Avatar de Rebeca Honorio Rebeca Honorio
14 minutos de leitura 23 dias atrás

A inteligência artificial na medicina está se expandindo rapidamente a cada ano em diversos setores, transformando e aprimorando para melhor cada processo existente. Atualmente, já é possível observar essa mudança em áreas como finanças, esportes, marketing, design e, até mesmo, na saúde. Por essa razão, médicos e especialistas em ciência estão utilizando cada vez mais a inteligência artificial para realizar diagnósticos mais precisos e detalhados sobre os pacientes.

Neste artigo, veremos como a inteligência artificial está transformando a medicina e o papel do machine learning na prevenção de doenças graves, como câncer e doenças cardíacas.

Boa leitura!

Como a inteligência artificial está transformando a medicina?

Com a inteligência artificial, até mesmo diagnósticos médicos complexos podem alcançar até 90% de precisão. Isso é possível graças à capacidade das IAs de processar grandes volumes de dados médicos, utilizando modelos de machine learning para interpretar exames e fornecer resultados altamente precisos.

Tradicionalmente, o diagnóstico de doenças é um processo complexo e demorado, exigindo anos de estudo e prática dos profissionais da saúde. São cerca de seis anos de graduação, seguidos por especializações que podem durar mais quatro anos ou mais, como no caso da cardiologia. Mesmo com toda essa dedicação, ainda há possibilidade de erros no diagnóstico ou falhas em procedimentos cirúrgicos.
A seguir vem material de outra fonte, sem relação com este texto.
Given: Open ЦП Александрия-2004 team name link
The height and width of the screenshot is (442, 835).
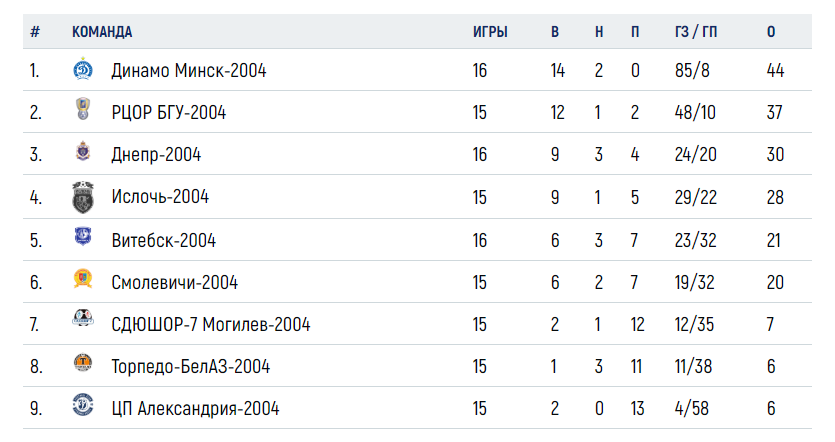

No entanto, com o avanço da IA, esse cenário tem mudado. As IAs não só complementam o trabalho dos profissionais da saúde, como também oferecem insights que podem passar despercebidos, permitindo previsões de evolução de doenças e melhorando significativamente os resultados clínicos.

Mas como a IA funciona na prática, ao lado dos médicos?

A inteligência artificial atua no campo da medicina oferecendo suporte à decisão clínica e à análise de imagens. Ela auxilia na tomada de decisões, como na escolha do melhor tratamento, na seleção dos medicamentos, no acompanhamento da saúde mental, entre outras necessidades do paciente. Ou seja, ajuda no processo de identificação do problema e aumenta a possibilidade de uma recuperação mais rápida.

Inteligencia artificial na medicina

Na medicina, as imagens geradas por raio-X, ressonâncias magnéticas, tomografias, entre outros exames, são de extrema importância no diagnóstico. São elas que podem indicar a localização de um tumor, por exemplo. Essas ferramentas de IA estão sendo usadas justamente para analisar essas imagens e identificar problemas no caso fornecido ou apontar outros resultados que poderiam passar despercebidos por um radiologista humano.

Os resultados éticos da inteligência artificial na saúde ainda estão sendo debatidos e analisados por órgãos públicos ligados à medicina e à OMS para garantir que sejam confiáveis em todo o mundo. No entanto, as oportunidades que as IAs podem trazer para esse setor são enormes, beneficiando tanto o médico, ao acelerar seu processo de trabalho, quanto o paciente, que pode receber ajuda mais rapidamente. A partir desse ponto, uma dúvida pode surgir: a IA vai substituir os humanos na medicina? Para isso, vamos analisar o próximo tópico e entender como esses sistemas digitais irão apoiar a medicina moderna.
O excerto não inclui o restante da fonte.